From the collections at the Leavenworth County Historical Society and Museum. Reprinted with permission from The Leavenworth County Historical Society and Museum and the Leavenworth Times. Donated by Debra Graden.
Mrs. Ella Fulton, Jefferson county pioneer who resided many years in the Boyle station neighborhood, and who frequently contributes stories of pioneer life to the Winchester Star, recalls the big storm of 1875.
Writing for the current issue of The Star, Mrs. Fulton said:
"Did you ever experience a real Kansas dust storm? A blizzard of dust instead of snow. In e spring of 1875 after the hoppers had taken the crop of 1874, the farmers had put in their time plowing, so most of the cultivated ground was turned over and the prairie land was burned off to make early pasture. There was much speculation whether the eggs laid in the fall by the hoppers would hatch. some said it was too cold here and too far north of their native element, and many a clod of dirt was tested by the kitchen range and were soon hopping; no doubt but what they would hatch, as D. R. Anthony, of the Leavenworth Times, said they were all double yolked and both yolks hatched. That spring was dry, like the present one, and the dirt went in great clouds day after day.
"Along in April a young man died over toward Nortonville and the funeral was to be held at Center school house. He had been a former pupil of my husband and we wanted to go to the funeral, so we started to the north in a wagon. The horse snorted and blowed dust. Along toward tow o'clock, a little snow began to come with the wind, and the ashes from the recent prairie fires clear from the Nebraska line, came on us until our neighbors and us were black, and would not come off by rubbing. The school house shook and rattled, and it became so dark the minister could not see to read and the services were very short. Under the circumstances, he said, 'I will not detain longer. There are times when it is wise to think of the living and we will go to the cemetery." He was laid to rest in their pioneer burying ground, the old Hart cemetery.
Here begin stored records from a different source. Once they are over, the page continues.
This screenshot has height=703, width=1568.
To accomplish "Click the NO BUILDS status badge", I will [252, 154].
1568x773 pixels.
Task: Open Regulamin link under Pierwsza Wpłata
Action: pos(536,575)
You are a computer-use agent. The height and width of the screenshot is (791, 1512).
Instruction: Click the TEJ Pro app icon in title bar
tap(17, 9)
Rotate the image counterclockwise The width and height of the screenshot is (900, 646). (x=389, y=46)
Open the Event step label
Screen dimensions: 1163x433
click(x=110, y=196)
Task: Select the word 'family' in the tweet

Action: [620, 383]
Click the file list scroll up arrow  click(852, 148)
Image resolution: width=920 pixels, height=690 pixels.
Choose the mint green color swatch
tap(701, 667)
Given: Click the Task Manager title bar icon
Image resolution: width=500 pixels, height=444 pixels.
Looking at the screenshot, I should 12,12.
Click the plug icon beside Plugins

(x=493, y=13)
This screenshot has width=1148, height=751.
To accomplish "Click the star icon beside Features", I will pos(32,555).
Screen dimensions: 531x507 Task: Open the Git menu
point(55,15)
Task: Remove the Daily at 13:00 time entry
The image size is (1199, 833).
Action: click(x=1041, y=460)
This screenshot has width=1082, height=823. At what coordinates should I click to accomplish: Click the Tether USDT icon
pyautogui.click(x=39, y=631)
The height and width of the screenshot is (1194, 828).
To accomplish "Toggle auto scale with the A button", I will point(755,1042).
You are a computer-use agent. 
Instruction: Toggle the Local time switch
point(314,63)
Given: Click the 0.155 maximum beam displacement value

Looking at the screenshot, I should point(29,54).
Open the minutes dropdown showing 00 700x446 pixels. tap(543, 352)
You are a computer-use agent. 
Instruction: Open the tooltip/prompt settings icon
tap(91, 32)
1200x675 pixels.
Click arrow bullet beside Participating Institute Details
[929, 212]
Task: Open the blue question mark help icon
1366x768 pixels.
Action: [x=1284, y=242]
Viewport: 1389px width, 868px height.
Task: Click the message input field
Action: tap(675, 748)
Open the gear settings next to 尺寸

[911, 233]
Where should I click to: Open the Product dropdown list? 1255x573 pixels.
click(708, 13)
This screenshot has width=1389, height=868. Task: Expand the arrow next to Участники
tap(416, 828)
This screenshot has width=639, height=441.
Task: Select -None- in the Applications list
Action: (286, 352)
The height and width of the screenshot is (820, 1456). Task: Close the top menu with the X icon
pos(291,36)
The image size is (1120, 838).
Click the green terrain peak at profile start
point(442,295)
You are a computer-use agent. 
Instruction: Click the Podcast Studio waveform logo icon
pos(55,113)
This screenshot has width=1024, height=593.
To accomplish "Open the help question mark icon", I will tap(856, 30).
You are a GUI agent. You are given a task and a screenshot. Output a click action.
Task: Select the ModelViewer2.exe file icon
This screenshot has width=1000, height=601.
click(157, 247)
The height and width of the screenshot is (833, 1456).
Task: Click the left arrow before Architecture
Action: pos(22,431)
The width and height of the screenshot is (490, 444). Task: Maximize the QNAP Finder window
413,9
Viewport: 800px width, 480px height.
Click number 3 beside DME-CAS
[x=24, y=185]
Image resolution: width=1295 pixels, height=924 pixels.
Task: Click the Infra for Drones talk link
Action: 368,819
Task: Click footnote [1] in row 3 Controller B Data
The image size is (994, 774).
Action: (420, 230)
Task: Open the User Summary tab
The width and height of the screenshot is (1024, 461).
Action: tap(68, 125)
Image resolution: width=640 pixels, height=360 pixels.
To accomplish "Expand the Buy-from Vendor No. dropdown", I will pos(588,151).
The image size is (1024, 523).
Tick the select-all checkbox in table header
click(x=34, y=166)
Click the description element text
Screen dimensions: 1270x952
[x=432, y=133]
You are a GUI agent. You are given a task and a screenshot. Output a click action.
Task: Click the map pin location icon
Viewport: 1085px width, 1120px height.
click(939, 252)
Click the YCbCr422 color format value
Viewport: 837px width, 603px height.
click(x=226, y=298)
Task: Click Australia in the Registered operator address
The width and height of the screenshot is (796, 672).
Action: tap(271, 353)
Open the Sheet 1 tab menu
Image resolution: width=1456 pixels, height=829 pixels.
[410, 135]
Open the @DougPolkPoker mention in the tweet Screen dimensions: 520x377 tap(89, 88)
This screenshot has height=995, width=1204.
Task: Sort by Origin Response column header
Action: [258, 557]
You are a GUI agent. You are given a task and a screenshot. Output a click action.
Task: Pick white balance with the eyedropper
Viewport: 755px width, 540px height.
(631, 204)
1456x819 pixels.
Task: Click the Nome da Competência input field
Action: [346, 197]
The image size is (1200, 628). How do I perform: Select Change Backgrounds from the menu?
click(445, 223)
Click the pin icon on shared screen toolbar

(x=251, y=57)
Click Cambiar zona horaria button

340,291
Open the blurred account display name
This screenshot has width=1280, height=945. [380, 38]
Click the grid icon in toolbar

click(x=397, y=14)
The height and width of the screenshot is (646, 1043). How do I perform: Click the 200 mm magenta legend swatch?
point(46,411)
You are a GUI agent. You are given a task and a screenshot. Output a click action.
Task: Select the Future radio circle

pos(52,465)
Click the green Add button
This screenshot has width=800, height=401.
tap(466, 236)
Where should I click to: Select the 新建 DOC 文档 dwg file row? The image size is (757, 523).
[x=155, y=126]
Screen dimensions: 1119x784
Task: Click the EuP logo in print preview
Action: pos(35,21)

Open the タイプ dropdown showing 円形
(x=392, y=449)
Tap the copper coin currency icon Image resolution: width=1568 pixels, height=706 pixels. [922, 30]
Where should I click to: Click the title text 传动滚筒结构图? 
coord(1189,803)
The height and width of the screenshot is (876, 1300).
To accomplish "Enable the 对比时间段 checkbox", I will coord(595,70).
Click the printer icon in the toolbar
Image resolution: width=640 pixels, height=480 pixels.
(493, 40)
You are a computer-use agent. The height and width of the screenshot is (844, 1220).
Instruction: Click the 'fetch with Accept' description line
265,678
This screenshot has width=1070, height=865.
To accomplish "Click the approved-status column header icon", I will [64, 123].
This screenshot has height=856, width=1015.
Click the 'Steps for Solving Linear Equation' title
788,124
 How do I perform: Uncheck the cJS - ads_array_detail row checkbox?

"When we arrived home we found one of our doors which faced west had blown open, and piles of dust had piled in behind the door. There was not a garment nor a bite of food that had escaped. Milk, the water bucket -- the bread was shut up in a boiler with a tight lid, so that was saved. Another fight the pioneer had -- dirt, grasshoppers, your labor for nothing. But the rains came later, the hoppers hatched out and left, people took new heart and planted over again and, oh how things grew -- wonderful gardens and melons, and the corn, the late matured and were all make to say, 'Surely God was good to us and we went our way."